There Are Lights That Never Go Out
Musquiqui Chihying
The three works – The Chat, The Lighting, and The Kung Flu, in Musquiqui Chihying’s There Are Lights That Never Go Out unveil a new possibility for thinking about the essay quality of image. While the artist contemplates on the use of contemporary machines and technologies, as well as how they influence the production of meaning on a perceptual level, he also touches upon the historical framework that sustains the genre of essay. Through creating an entanglement of light, movie, digital image, racial image, and the artist himself, the three works constitute a discourse about “the biased errors of technologies,” and offers a rather convincing form of expression for the essay narrative regarding the image of our time co-created by human and machine.(Commentator/WANG Po-Wei)
There Are Lights That Never Go Out uses an algorithm created by a Taiwanese company as a starting point to explore how this technology has now become the most widely used smartphone camera algorithm on the African continent today. At the same time, the exhibition examines the exchanges between Asian multinational companies and the countries in the Global South to critique contemporary image politics from the critical perspective of image history.
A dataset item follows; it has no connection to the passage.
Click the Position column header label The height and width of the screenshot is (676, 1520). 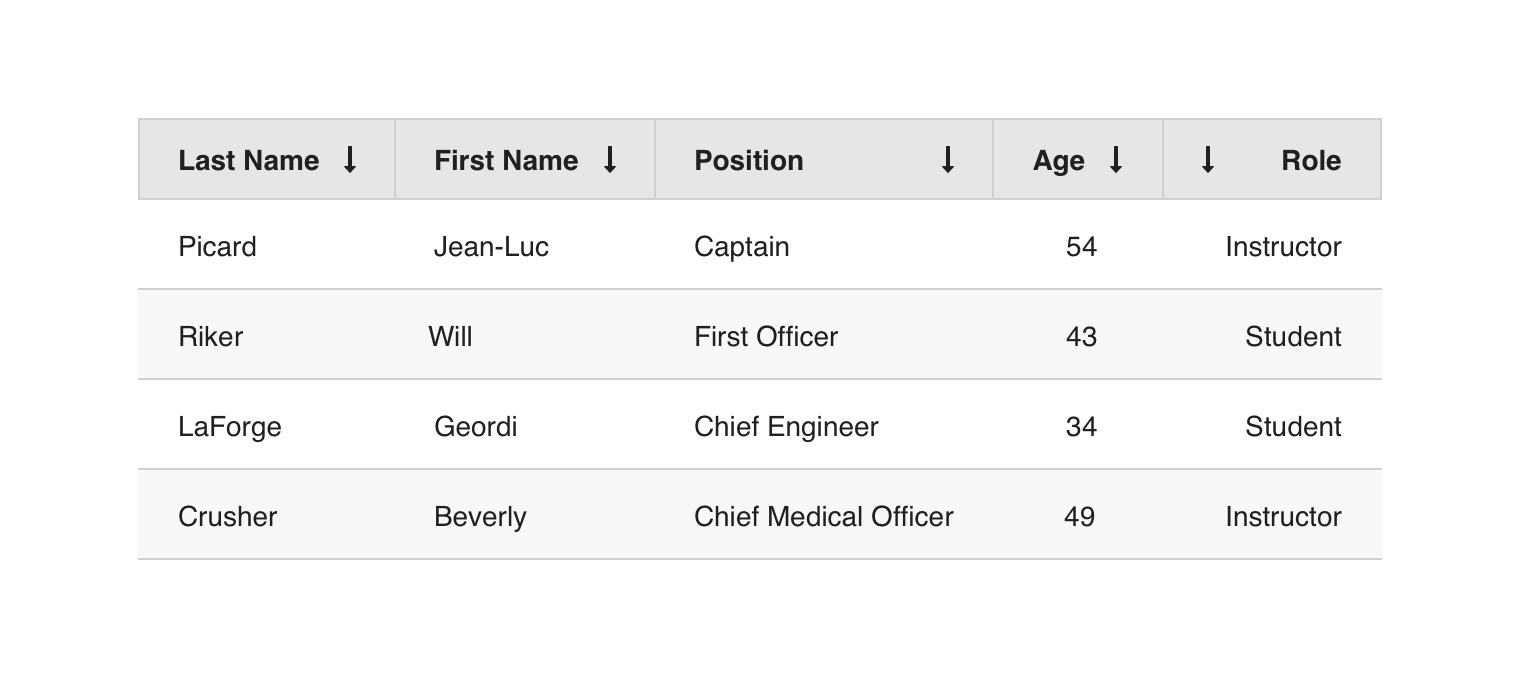[748, 161]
The exhibition title is inspired by the Mandarin title of one of Michelangelo Antonioni’s films (Blow-Up), and engages in the deconstruction and a dialectic process based on objects, photographic technologies, image history, and the generative network of digital image apart from discussing the power relation between a photographer and his subject.
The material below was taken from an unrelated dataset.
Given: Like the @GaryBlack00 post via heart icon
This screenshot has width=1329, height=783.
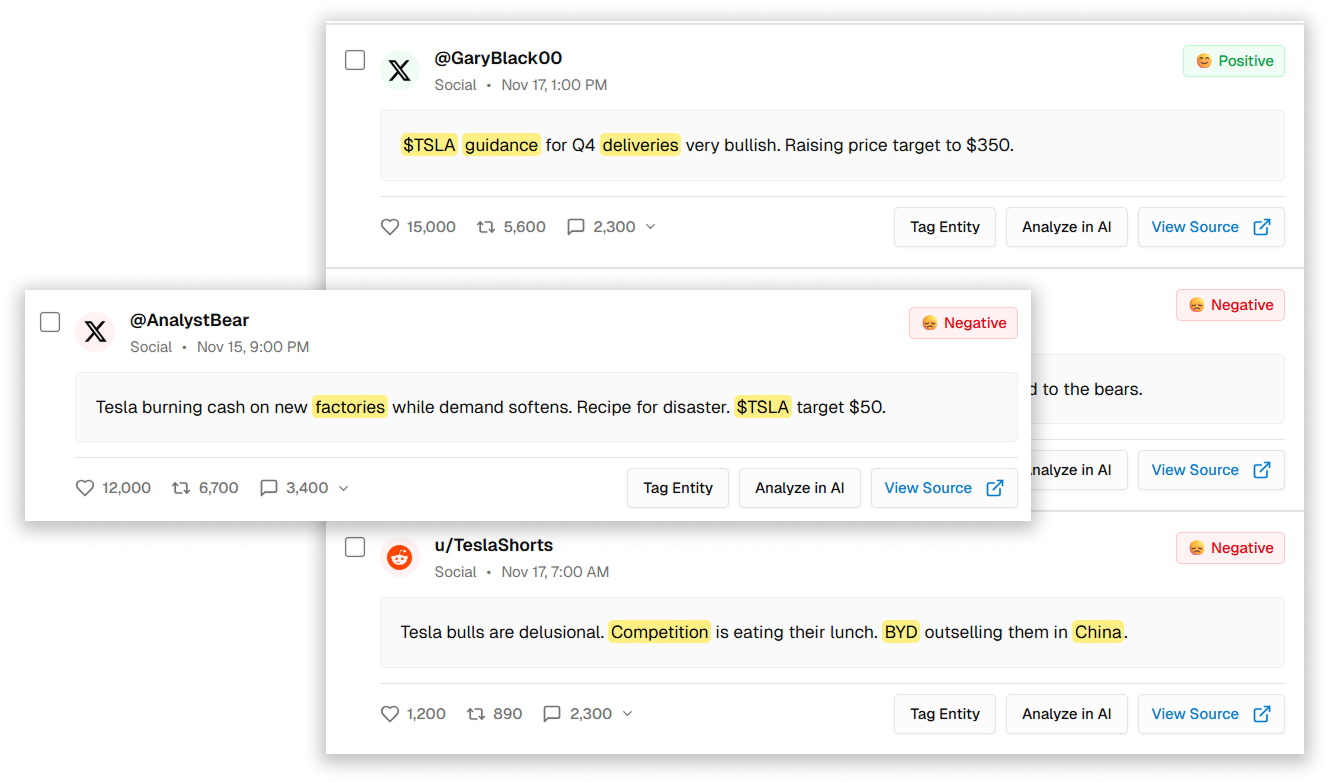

Musquiqui Chihying specializes in the use of film and sound to create his work, through which the artist investigates the relations between the human condition and the environmental system in the age of global capitalization, while inquiring into and researching about issues related to the subjectivity of contemporary society in the Global South. In addition, he is a member of the Taiwanese art group, Fuxinghen Studio, as well as the founder-director of the Research Lab of Image and Sound (RLIS), which focuses on media and image research.